Trabalha principalmente com links patrocinados do Google e de outros sistemas de busca. Seu trabalho é definir as palavras-chave que irão disparar a publicidade e compor o texto do anúncio, que deve passar a mensagem e seduzir o internauta em poucas linhas. Há procura por esse profissional, mas existem poucos experientes.

Consultor BI:

O consultor business intelligence deve analisar informações para tomadas de decisão. Assim, números frios de bancos de dados e ferramentas de estatística podem ser convertidos em idéias para novos negócios. É importante que esse tipo de profissional tenha vivência em outras áreas empresariais para ter uma visão mais geral.

Arquiteto de Informação:

É quem define como um site será, antes que ele seja criado. O arquiteto de informação é responsável por aspectos do site como organização do conteúdo, navegação e usabilidade. Ele deve trabalhar em uma etapa intermediária entre o levantamento de informações com o cliente e a criação dos layouts das páginas.

Especialista em S.E.O:

Profissional com profundo conhecimento em padrões web e sobre o funcionamento do ranking de sistemas de busca. A função dele é fazer sites aparecerem nos primeiros resultados quando é feita uma busca no Google. É uma área que tem novidades todos os dias, por isso deve-se estar diariamente atualizado com as novidades da rede.

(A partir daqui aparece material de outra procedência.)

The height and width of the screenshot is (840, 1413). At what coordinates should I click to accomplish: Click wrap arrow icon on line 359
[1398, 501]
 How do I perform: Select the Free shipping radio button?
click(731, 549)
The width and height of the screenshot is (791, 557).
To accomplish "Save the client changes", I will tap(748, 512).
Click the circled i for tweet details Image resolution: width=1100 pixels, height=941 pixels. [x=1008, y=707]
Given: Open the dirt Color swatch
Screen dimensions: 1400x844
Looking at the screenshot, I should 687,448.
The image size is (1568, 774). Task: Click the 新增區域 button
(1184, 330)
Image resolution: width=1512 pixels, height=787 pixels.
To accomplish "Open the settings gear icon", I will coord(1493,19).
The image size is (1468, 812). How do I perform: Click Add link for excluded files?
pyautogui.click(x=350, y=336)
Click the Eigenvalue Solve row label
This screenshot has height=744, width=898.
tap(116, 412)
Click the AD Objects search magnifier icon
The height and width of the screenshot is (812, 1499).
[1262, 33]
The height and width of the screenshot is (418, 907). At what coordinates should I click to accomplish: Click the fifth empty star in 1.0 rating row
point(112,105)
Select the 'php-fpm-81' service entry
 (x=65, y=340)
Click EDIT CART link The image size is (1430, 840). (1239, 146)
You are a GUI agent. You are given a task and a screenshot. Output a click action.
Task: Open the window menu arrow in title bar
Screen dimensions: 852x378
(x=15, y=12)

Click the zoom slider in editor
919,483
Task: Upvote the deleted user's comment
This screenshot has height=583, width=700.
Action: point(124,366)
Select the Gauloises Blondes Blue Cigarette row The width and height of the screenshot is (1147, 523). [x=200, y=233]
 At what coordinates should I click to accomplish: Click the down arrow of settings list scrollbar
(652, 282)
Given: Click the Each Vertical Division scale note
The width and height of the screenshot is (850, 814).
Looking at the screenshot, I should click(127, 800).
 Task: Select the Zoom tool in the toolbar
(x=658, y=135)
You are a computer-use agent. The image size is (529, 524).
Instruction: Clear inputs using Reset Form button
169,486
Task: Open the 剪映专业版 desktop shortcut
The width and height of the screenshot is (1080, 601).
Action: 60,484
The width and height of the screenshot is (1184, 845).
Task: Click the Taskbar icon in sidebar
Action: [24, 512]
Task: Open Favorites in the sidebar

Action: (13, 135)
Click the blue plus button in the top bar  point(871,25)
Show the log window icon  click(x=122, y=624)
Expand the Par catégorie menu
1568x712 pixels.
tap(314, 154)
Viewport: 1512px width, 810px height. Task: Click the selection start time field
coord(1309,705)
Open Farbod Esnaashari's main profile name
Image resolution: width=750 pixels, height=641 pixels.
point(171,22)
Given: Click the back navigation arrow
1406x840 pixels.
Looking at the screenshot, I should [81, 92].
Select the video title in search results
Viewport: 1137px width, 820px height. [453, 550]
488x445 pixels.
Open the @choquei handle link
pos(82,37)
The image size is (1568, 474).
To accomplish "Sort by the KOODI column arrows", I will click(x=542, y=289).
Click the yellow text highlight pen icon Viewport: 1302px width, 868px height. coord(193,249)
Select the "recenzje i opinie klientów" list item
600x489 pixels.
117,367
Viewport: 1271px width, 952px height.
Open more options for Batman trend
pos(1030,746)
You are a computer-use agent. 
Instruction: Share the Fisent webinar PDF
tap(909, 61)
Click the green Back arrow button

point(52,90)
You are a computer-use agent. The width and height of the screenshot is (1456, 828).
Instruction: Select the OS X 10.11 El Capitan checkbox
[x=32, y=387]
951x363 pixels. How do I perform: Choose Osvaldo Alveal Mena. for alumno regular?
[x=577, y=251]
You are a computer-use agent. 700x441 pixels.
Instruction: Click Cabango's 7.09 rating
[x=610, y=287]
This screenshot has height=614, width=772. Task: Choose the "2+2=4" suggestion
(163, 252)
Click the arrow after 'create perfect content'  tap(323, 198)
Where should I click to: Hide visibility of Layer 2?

Apesar de grandes avanços, algumas práticas inaceitáveis para o momento de modernidade continuam a acontecer. O trabalho escravo, o assédio moral e sexual, a diferença de salário entre homens e mulheres e entre brancos e negros parece ainda demorarem um tempo para definitivamente fazerem parte do passado.

Independente das lutas justas de todos os trabalhadores por melhores condições o trabalho uma coisa é importante destacar: trabalhar, além de ser fundamental para a nossa sobrevivência, deve ser algo que nos realize e nos dê prazer. O labor precisa trazer felicidade, realização profissional e fundamentalmente melhorar a vida das pessoas. O prazer em servir, de que tanto eu falo, se existe no seu trabalho, você tem tudo para ser um profissional feliz, por que salário, até onde eu sei, ninguém, mesmo ganhando muito, está satisfeito com ele. Mas isso é outro assunto.